REVISITING THE MAXIM IMPERITIA CULPAE ADNUMERATUR IN CONTEXT OF MEDICAL NEGLIGENCE – CAN THE MAXIM BE EXTENDED TO INCLUDE THE APPLICATION OF LUXURIA?
Keywords:medical negligence, maxim imperitia culpae adnumeratur, conscious negligence
In any given context, negligence means that the defendant or the accused failed to foresee the possibility of harm (bodily/mental injury or death) occurring to another in circumstances where the reasonable person (diligens paterfamilias) in the defendant’s or accused position would have foreseen the possibility of harm occurring to another and would have taken steps to avoid or prevent it. The generic test for negligence is thus one of foreseeability and preventability. Although the test for negligence is fundamentally objective, it does contain subjective elements when the negligence of an expert is assessed. Where the defendant or accused is an expert, the standard of negligence is upgraded from the reasonable layperson to the reasonable expert. Where the expert is a medical practitioner, the standard is that of the reasonable medical practitioner in the same circumstances. It is to be noted that the standard of care and skill, in context of medical negligence, required of a general practitioner is to be distinguished from the standard and care and skill required of a medical specialist. Simply stated, if the physician is a general medical practitioner, the test is that of the reasonable general practitioner. If the physician is a specialist, the test is that of the reasonable specialist with reference to the specific field of medical specialisation. This principle is of particular significance as it has definite implications for the practice of medicine in a developing country as South Africa. Due to the shortages of medical services and qualified health care practitioners and/or compromised medical services, particularly in rural areas, health care practitioners (inclusive of doctors, nurses and paramedics) are often called upon to perform medical services for which they are, strictly speaking, not qualified to undertake – for example, a general practitioner in a small rural hospital may be required to administer anaesthesia to a patient despite not being a qualified anaesthetist; a nurse might be required to assist with the extraction of a tooth without being a dentist. The question arises, according to which yardstick they should be judged in instances of alleged negligence? The locality of practice and the imperitia culpae adnumeratur – rule are clearly also relevant factors in answering this question.

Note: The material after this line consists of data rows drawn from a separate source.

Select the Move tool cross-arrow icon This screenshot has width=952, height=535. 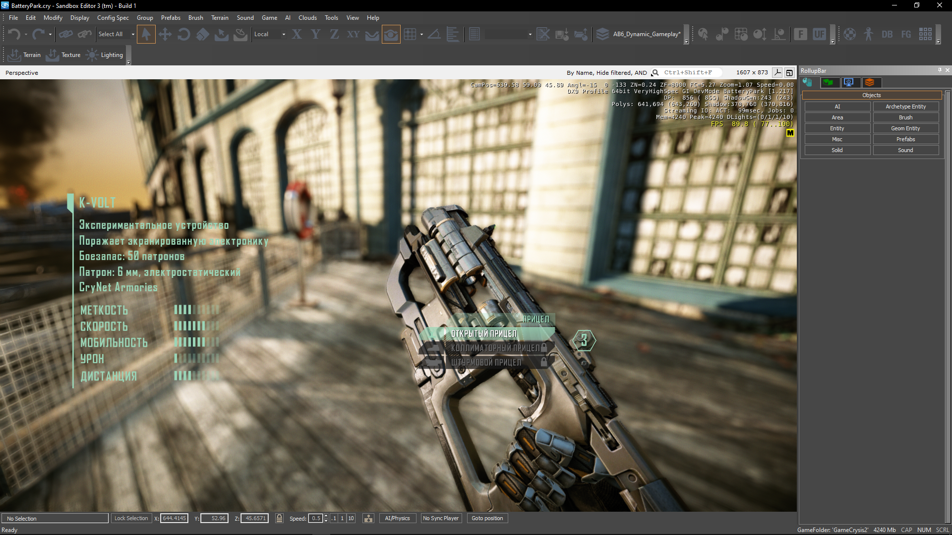(165, 34)
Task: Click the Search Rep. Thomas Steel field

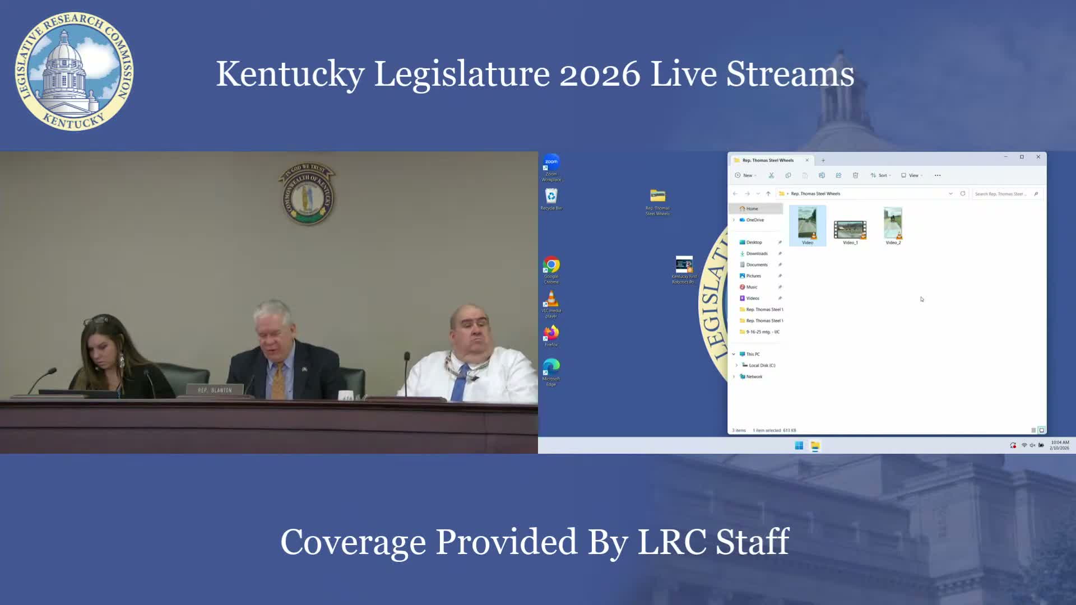Action: coord(1001,194)
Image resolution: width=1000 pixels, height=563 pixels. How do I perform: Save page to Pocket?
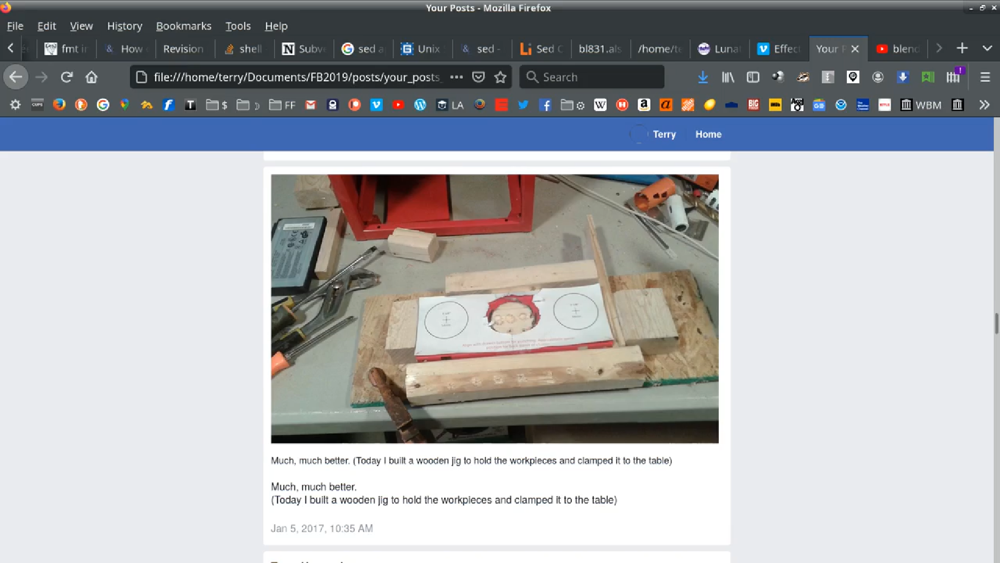[478, 77]
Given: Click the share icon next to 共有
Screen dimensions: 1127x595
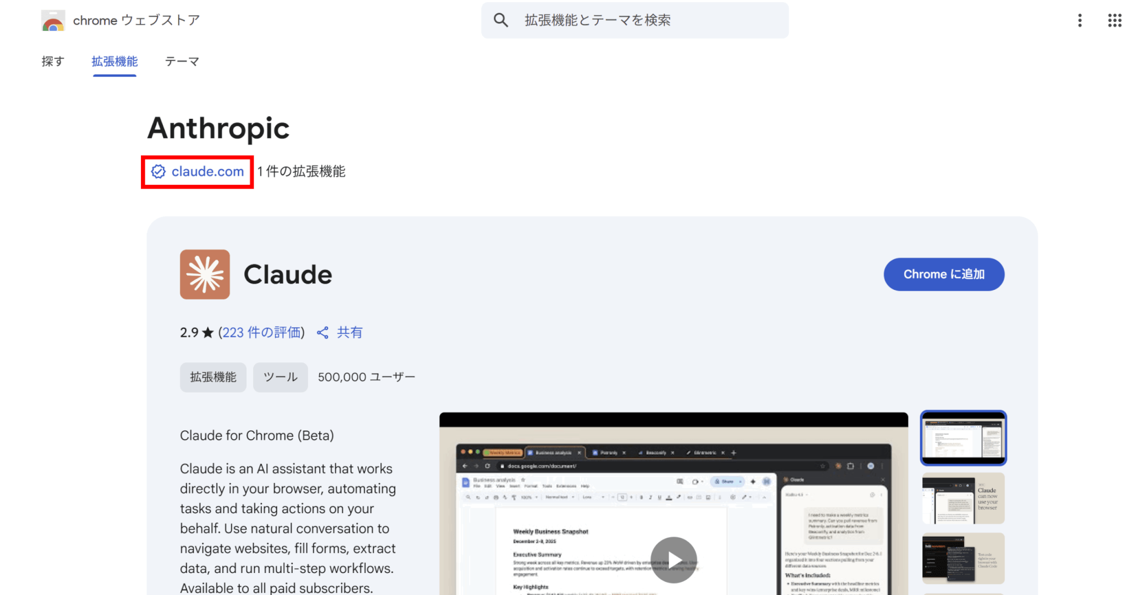Looking at the screenshot, I should pyautogui.click(x=323, y=333).
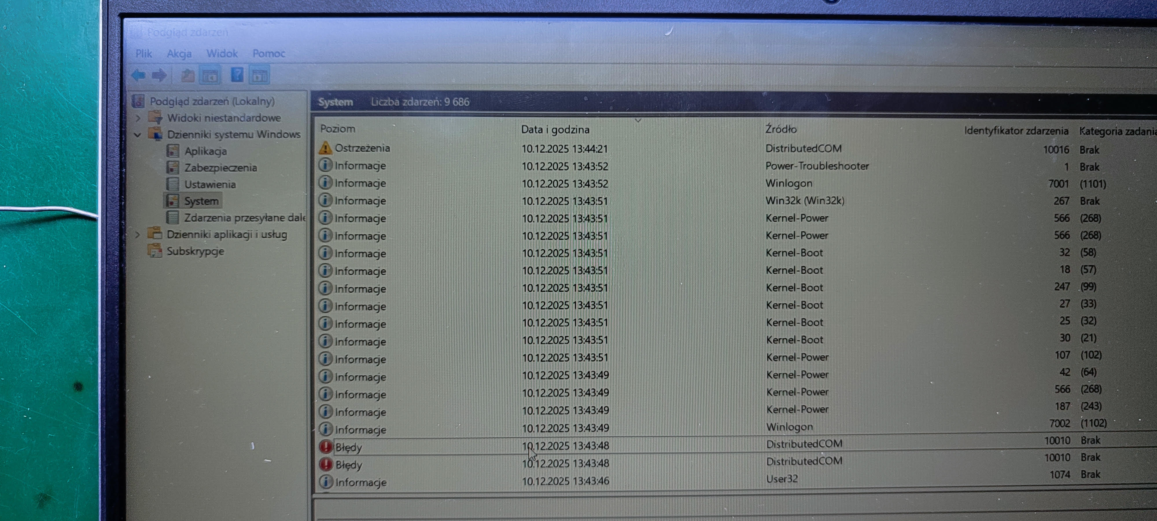
Task: Open the Ustawienia log
Action: click(x=210, y=184)
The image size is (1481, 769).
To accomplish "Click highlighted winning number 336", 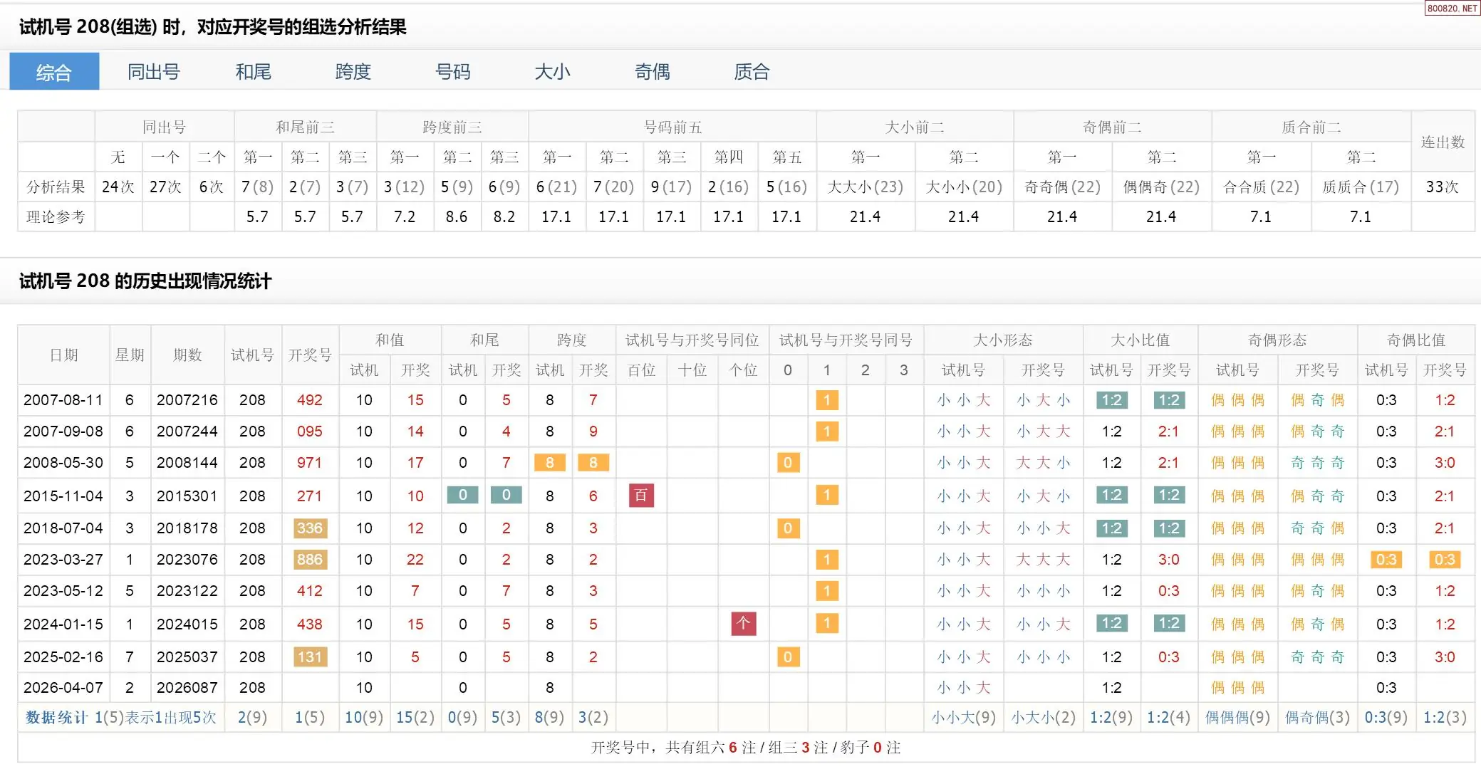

In view of the aforesaid, it is the aim of this note to revisit the meaning and application of the maxim imperitia culpae adnumeratur and its possible link with conscious negligence (luxuria) in context of medical negligence. It is to be noted, for purposes of this discussion, that the test for medical negligence is exactly the same in civil law as it is in the criminal law – it makes no difference whether a medical practitioner is sued civilly for damages or by a patient who alleges that he has been negligently treated or is prosecuted by the state. The burden of proof in criminal cases though, is heavier than in civil cases since in the latter the plaintiff must only prove his case on a balance of probability, whereas in the former negligence must be proven beyond reasonable doubt.